The trigger, it should be remembered, was rising gasoline and energy
prices and their impact on rural homeowners who purchased at the top of
the market.
After a year or so,
broad regions covering metropolitan areas out to rural areas that
experienced real estate bubbles will experience simultaneous price
declines. The extent of price decline in any area will depend on
several factors, but most importantly the diversity of the local
economy. A local economy that is dependent on one or two
industries, and especially one or two employers, is vulnerable to
significant housing price declines. An unusual
characteristic of this housing boom is the extent to which it was
self-reinforcing by producing jobs that in turn drove up prices.

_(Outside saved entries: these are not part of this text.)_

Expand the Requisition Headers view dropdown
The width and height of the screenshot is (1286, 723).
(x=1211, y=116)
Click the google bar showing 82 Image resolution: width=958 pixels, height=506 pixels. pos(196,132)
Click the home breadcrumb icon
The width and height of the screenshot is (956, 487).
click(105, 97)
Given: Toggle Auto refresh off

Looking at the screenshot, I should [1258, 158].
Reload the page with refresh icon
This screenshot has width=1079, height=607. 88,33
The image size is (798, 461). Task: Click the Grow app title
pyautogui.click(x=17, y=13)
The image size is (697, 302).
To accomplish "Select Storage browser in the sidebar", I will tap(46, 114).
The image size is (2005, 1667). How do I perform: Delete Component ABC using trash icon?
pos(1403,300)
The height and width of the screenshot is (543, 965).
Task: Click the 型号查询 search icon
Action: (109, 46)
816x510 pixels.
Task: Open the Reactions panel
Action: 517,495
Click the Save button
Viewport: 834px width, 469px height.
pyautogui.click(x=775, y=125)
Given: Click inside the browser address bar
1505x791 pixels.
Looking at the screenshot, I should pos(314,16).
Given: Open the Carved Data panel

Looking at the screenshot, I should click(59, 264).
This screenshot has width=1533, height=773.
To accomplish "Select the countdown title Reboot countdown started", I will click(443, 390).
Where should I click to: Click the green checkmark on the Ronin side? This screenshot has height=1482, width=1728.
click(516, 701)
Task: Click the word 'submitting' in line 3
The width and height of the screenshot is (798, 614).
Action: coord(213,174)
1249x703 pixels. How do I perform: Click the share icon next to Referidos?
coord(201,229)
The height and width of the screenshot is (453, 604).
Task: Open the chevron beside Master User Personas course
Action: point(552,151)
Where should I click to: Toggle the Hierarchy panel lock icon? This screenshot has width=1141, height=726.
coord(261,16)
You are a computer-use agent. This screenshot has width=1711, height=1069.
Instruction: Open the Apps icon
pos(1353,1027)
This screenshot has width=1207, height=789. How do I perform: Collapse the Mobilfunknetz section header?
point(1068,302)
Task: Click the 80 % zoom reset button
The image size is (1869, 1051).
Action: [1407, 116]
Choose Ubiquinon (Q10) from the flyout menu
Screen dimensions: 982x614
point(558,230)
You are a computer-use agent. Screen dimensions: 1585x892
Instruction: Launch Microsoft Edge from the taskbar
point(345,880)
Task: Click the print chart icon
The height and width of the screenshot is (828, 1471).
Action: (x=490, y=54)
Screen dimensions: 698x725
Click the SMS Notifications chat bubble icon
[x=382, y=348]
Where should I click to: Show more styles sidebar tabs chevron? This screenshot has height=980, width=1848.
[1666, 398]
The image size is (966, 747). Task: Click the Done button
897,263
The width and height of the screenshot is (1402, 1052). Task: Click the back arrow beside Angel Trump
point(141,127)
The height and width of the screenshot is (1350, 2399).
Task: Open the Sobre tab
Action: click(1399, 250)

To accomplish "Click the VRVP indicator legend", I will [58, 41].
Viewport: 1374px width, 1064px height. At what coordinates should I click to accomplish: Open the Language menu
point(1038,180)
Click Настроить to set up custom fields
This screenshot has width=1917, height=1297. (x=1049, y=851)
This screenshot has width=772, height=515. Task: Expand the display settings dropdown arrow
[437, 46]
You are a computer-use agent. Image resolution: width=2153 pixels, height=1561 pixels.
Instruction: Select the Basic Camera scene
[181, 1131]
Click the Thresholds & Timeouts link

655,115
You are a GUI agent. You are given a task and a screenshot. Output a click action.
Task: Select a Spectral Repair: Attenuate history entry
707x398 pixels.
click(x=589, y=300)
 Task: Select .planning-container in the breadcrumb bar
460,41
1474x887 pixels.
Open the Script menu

Declining demand for housing
related employment will further add to the self-reinforcing housing
price deflation dynamic.
On the top of our list are areas at risk are those that depend heavily
on employment from:
Housing Related
Industries (e.g., construction, realty services, landscaping, building
supplies, etc.)
Financial Services
(e.g., mortgage lending)
Venture Backed High
Technology
Venture Backed
Biotechnology
Our best estimate is
that eventual price stabilization will be transmitted from the outside
in, just
as price declines were. This does not mean that prices will
stabilize at the same levels relative to their peak prices in all
areas,
however. Prices will tend to fall dramatically from their peaks
in rural areas, less so in suburban areas, and even less so in
metropolitan areas, largely as a result of the relative lack of
employment opportunities in rural versus metro areas and relatively
high commuting and energy costs.
Over time, prices will, or course, stabilize and recover to their mean
rate of growth, at more or less the same rate as the rate of inflation.